Esse monumento do século 19 virou um local profano, onde almas penadas se encontram, e a explicação estaria no fato de que aos pés dessa cruz eram enterrados negros considerados pagãos, escravos mortos, que faleciam durante as longas, exaustivas e desumanas jornadas dos navios que vinham da África. A areia da maré facilitava os sepultamentos, que eram realizados sem os devidos rituais religiosos. E por conta desse funesto habito dos homens brancos, as horas mortas do desconhecido, se tornaram o momento dos espíritos dos injustiçados levantarem e reivindicarem a sua vingança
No livro Assombrações do Recife Velho, de Gilberto Freyre, ele conta a história dessa obra e sobre a crença e todo misticismo que a envolve. Onde segundo ele, era comum ver fantasmas, e pessoas relatarem que eram perseguidas por espíritos. E em seu livro, ele narra que muitas pessoas que caminharam aos pés da cruz, em meio a escuridão desapareceram sem deixar pistas. A aparição de criaturas diabólicas, segundo ele, também e frequente nesse local.
Existe uma história que no inicio do século passado um estudante foi assassinado naquele local e um soldado foi preso injustamente pelo crime e como não conseguiu provar sua inocência acabou morrendo na cadeia. Tempos depois o verdadeiro culpado apareceu e ao se confessar, disse que praticou o crime a mando de um demônio. E existe um outro relato de um demônio, que se invocado diante da Cruz do Patrão, arrastaria mulheres para o mar para matá-las afogadas
É um local de tanta energia sobrenatural, que essa cruz virou um sítio repleto de aparições espectrais, sons de gemidos e arrastar de correntes, o lugar mais mal-assombrado da cidade, e o mais propicio para realizarem pactos malignos e praticarem despachos.
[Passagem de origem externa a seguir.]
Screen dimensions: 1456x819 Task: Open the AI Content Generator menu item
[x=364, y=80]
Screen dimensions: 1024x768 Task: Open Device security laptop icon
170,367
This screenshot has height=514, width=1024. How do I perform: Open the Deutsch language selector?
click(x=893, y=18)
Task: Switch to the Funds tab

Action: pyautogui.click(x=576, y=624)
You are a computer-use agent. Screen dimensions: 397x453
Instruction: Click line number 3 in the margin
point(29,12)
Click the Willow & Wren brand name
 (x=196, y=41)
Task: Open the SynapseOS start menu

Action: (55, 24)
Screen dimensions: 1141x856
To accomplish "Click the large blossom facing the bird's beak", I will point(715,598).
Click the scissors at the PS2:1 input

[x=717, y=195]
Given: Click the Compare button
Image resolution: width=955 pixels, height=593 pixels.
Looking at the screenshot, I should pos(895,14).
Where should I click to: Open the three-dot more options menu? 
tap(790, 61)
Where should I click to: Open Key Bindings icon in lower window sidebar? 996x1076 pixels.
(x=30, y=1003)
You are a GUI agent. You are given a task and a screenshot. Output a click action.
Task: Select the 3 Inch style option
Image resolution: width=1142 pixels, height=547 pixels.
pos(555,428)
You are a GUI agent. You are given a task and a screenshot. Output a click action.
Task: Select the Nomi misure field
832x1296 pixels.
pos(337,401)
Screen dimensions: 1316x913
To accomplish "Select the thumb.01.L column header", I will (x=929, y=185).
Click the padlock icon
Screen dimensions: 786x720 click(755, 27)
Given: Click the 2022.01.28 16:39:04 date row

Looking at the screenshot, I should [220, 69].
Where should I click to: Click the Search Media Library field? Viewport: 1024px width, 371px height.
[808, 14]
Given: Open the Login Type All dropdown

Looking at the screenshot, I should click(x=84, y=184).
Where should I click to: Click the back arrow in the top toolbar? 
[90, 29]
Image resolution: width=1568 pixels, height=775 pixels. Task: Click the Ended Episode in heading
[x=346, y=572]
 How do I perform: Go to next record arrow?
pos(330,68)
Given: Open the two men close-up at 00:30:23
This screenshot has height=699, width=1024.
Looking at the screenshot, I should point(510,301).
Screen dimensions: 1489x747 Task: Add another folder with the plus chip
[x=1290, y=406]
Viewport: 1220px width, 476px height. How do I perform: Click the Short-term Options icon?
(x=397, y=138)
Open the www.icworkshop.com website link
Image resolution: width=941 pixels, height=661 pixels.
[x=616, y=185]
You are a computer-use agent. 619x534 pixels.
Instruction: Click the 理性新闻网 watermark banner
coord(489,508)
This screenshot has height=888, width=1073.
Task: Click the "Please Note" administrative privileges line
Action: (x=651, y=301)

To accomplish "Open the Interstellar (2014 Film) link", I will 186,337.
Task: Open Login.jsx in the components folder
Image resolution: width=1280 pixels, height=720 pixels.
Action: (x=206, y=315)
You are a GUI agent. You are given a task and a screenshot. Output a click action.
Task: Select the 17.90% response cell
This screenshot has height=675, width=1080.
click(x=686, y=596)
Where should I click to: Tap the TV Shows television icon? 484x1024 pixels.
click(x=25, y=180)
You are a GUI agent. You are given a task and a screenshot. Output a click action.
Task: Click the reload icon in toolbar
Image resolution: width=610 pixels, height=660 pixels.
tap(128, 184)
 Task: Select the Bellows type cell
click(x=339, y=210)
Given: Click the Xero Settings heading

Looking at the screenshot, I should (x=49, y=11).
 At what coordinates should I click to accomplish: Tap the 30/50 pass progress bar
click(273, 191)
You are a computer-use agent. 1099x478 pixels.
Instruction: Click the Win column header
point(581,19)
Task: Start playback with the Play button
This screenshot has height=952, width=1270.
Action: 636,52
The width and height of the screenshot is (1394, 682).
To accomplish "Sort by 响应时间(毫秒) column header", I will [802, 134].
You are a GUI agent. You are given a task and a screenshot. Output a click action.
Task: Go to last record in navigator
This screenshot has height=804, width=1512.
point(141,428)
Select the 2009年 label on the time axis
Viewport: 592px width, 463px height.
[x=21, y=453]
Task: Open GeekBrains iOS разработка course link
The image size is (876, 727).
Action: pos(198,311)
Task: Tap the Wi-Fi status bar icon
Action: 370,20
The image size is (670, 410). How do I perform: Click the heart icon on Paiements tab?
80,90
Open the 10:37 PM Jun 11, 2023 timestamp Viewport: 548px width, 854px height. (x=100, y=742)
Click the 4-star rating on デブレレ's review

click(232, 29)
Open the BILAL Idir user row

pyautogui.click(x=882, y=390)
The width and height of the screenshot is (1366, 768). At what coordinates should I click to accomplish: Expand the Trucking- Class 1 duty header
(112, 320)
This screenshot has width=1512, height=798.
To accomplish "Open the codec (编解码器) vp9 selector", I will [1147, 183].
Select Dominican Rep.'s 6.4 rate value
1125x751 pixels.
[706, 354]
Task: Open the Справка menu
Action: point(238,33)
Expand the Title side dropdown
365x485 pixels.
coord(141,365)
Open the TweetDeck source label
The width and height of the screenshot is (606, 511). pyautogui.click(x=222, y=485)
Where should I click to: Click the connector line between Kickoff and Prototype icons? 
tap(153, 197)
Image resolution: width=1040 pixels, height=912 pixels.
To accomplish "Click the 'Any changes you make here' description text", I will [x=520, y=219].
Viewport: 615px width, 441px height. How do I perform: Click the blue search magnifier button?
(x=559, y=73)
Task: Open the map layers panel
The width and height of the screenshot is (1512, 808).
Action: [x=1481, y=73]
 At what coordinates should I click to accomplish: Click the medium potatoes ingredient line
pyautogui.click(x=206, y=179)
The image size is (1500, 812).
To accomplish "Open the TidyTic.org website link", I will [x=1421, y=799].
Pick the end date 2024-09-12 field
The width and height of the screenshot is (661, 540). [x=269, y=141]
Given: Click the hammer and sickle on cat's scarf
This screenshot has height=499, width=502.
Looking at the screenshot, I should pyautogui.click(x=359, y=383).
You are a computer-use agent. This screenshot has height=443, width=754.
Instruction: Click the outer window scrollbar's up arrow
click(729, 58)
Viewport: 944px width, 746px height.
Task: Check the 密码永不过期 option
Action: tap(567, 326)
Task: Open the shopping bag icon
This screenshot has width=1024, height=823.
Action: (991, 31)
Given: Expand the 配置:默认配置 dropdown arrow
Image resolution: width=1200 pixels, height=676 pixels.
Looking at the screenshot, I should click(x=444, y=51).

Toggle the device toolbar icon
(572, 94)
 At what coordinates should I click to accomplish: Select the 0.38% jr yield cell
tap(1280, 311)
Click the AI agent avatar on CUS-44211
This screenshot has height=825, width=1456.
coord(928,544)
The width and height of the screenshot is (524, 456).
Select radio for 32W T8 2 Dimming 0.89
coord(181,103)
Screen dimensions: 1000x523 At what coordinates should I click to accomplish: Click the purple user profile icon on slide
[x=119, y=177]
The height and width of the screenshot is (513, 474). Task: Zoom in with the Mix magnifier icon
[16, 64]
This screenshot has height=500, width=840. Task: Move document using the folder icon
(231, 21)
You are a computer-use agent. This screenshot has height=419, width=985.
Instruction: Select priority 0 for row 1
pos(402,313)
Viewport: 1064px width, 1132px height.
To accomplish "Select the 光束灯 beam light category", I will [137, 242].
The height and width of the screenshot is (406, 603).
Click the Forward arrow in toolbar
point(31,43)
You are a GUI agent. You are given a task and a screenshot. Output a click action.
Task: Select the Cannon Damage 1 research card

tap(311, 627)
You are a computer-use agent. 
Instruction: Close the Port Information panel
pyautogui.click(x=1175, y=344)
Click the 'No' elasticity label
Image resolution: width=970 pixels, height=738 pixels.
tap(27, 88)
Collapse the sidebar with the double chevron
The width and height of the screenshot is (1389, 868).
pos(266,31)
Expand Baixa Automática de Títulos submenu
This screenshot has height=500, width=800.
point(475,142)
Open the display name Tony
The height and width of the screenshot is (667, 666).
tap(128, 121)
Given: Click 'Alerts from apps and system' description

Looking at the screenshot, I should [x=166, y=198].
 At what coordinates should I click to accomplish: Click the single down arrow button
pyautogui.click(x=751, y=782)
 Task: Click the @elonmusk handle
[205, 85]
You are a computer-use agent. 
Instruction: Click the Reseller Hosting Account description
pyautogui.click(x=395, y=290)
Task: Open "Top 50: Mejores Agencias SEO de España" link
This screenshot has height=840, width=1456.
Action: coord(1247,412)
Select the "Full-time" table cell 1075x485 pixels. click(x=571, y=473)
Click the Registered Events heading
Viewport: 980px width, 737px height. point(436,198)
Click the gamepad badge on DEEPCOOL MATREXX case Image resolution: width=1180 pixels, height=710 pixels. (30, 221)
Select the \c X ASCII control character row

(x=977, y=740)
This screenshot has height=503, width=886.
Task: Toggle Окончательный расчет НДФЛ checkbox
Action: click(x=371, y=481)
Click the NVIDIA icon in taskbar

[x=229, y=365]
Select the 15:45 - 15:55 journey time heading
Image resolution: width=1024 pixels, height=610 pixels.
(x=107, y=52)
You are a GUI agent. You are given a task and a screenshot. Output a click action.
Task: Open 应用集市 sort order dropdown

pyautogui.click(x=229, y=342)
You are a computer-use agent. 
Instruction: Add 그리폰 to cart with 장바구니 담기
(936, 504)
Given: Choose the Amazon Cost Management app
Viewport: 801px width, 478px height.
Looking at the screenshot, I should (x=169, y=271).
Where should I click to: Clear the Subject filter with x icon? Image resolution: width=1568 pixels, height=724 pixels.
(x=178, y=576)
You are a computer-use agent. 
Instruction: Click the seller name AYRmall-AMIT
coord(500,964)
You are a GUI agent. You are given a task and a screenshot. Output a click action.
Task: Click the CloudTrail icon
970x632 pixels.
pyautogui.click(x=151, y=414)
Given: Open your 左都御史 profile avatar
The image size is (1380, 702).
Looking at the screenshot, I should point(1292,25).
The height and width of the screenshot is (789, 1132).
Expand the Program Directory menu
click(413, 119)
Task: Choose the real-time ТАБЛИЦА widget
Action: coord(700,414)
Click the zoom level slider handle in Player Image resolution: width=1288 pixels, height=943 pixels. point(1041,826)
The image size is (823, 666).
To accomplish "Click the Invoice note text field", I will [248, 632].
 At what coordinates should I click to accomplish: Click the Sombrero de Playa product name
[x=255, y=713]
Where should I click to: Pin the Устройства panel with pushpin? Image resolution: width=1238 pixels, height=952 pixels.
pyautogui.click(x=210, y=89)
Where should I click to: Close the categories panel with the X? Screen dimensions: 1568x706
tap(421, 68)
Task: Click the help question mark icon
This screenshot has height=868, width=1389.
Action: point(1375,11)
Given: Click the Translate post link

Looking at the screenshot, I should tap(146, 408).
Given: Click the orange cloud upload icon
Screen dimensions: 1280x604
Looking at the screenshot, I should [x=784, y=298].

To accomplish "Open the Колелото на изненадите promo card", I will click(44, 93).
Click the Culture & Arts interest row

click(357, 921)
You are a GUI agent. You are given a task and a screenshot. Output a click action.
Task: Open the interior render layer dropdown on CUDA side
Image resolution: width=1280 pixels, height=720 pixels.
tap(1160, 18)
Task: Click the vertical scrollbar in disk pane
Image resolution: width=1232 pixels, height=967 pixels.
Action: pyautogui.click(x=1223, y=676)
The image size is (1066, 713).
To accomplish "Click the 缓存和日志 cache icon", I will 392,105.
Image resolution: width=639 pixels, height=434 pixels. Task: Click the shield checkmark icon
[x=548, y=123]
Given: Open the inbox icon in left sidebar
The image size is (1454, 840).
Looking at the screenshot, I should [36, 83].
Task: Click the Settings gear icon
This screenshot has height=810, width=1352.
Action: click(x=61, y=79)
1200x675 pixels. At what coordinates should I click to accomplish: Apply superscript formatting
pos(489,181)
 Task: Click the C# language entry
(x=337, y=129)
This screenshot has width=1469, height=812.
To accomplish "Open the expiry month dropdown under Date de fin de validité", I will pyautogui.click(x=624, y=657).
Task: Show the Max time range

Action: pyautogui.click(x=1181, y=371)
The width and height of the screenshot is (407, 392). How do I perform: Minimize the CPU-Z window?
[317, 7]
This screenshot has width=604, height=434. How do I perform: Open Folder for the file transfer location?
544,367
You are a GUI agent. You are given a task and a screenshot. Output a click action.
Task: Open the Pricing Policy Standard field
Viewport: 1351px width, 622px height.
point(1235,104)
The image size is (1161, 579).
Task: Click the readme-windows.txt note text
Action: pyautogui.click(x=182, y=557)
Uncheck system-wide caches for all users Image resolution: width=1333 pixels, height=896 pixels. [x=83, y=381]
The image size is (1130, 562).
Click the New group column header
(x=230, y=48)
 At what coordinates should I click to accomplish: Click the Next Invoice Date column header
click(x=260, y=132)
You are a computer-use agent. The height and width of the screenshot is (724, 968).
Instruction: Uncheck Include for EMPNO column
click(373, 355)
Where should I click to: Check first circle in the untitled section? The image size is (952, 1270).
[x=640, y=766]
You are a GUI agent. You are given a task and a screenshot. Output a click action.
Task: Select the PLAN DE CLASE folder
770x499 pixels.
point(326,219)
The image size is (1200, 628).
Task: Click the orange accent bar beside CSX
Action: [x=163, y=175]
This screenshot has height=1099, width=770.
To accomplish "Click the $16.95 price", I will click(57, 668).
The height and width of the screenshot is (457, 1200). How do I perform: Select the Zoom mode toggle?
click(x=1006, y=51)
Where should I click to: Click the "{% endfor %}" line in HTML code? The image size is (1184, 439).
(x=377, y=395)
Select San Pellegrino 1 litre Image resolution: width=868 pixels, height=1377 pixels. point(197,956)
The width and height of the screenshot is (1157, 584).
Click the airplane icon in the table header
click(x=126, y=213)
Patrão e sua Importância Histórica da Cruz
O nome se refere ao termo náutico Patrão da Embarcação, que era a designação do chefe da guarnição de um barco pequeno, geralmente um escaler, que usavam a cruz como referência geográfica para atracar com segurança, sobretudo em nevoeiros.
A Cruz do Patrão se tornou um importante marco da memória da escravidão e da cultura negra no Recife, pois com o passar dos anos, ela foi o lugar escolhido pelos escravos, onde no tempo do Brasil Colônia, se reuniam para realizar rituais de candomblé e catimbós. Rituais que Gilberto Freyre, destaca com muita maestria em seu livro.
Atualmente pesquisas arqueológicas não conseguiram identificar nenhum indício de qualquer cemitério clandestino no entorno da Cruz. Porem os arqueólogos tem dificuldade em explicar a enorme resistência desse monumento secular as investidas da maresia, aos impactos do clima e as constantes reformas no terreno. E mesmo com total descaso das autoridades com o patrimônio histórico, é difícil negar realmente a existência de uma relação do monumento com o sobrenatural.
Conclusão
Se um dia meu caro leitor você sentir o desejo de conhecer essa enigmática obra, recomendo que vá durante o dia, e se quiser se aventurar ainda mais fique ate o por do sol, para ver o crepúsculo pintar o horizonte.
E hoje, a Cruz do Patrão se tornou um local especial, onde os fieis das religiões de matriz africana usam para depositar oferendas aos orixás, e rezar pelas almas dos bravos escravos mortos pelos brancos opressores.